Entries taken from a collection:
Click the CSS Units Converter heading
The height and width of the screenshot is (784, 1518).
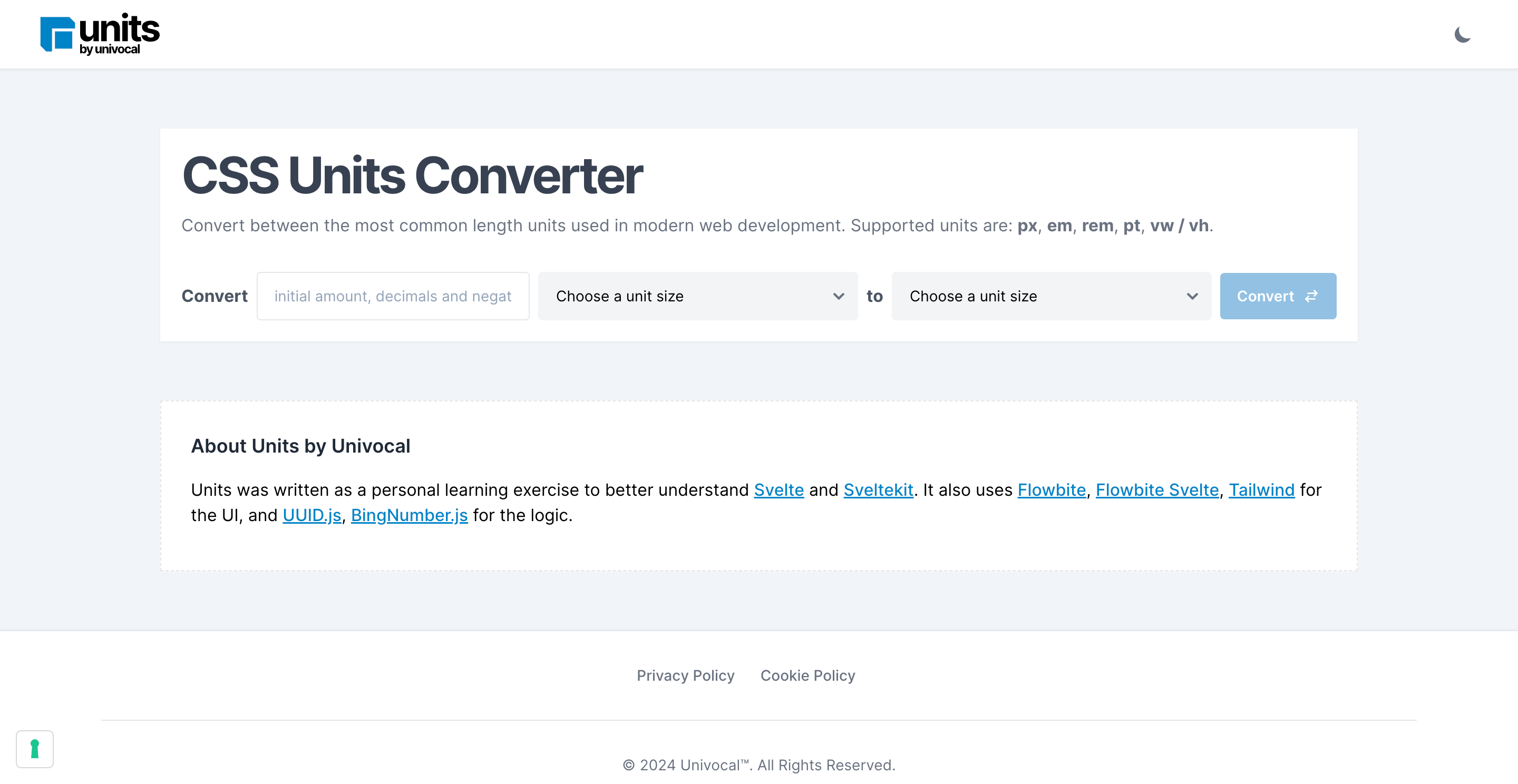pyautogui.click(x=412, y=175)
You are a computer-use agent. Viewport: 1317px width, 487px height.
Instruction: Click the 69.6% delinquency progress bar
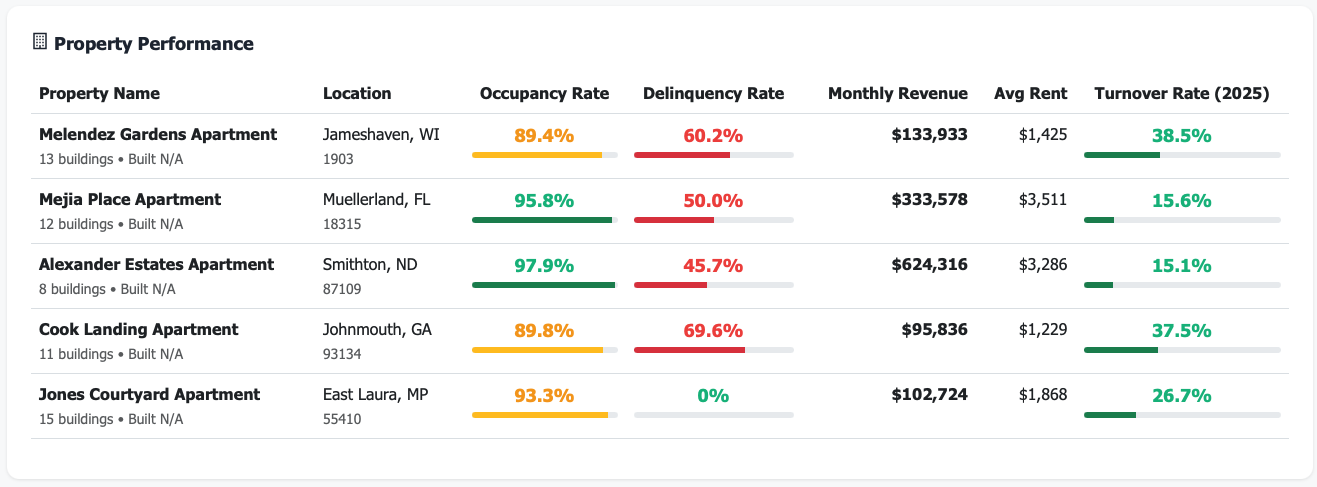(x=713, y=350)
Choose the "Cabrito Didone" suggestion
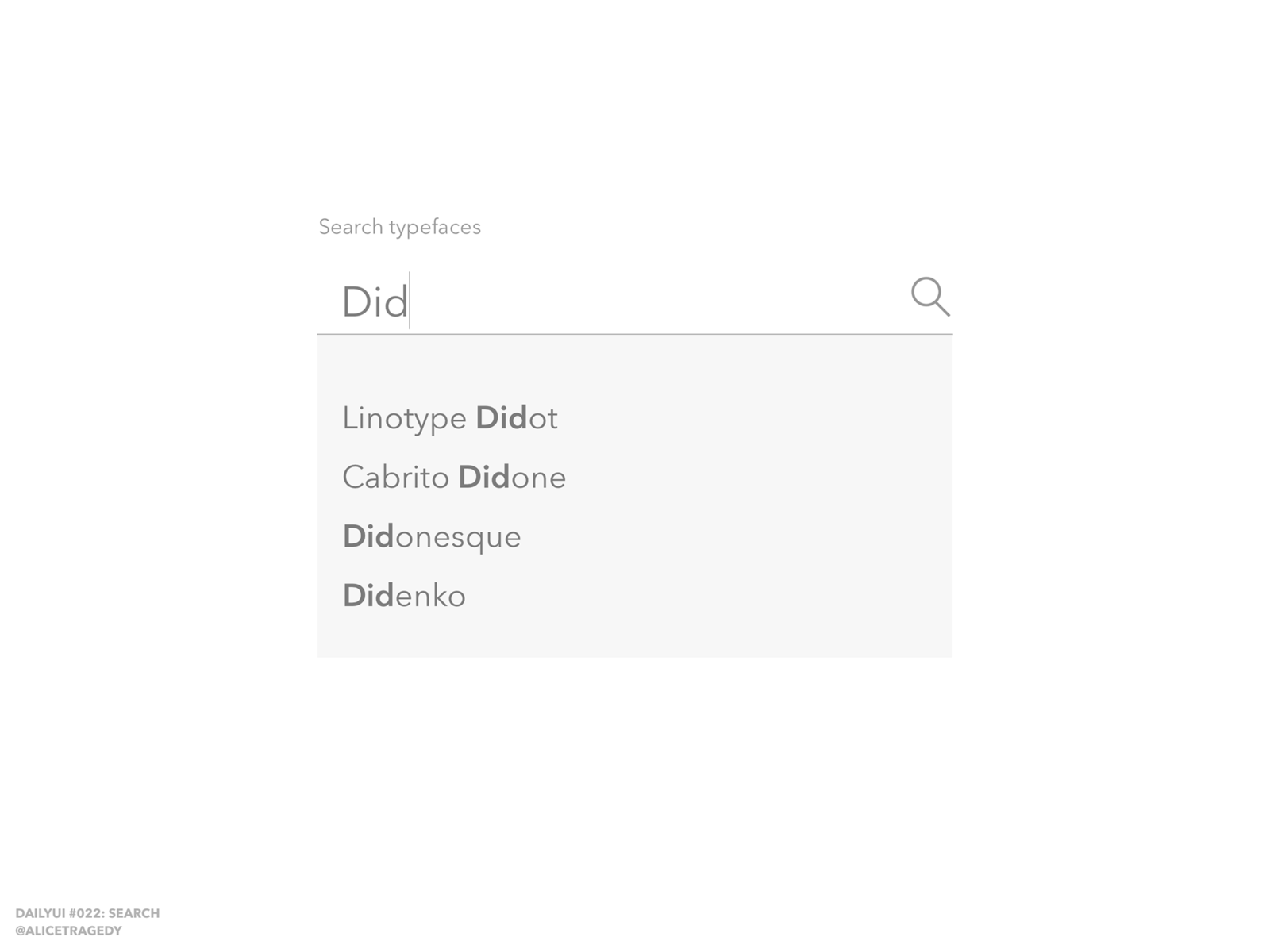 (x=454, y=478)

Exercise:
Print all the entries exactly as they appear, without the pictures.

Expected answer:
Click the CSS Units Converter heading
The height and width of the screenshot is (784, 1518).
pyautogui.click(x=412, y=175)
You are a computer-use agent. Viewport: 1317px width, 487px height.
Instruction: Click the 69.6% delinquency progress bar
(x=713, y=350)
Choose the "Cabrito Didone" suggestion
 (x=454, y=478)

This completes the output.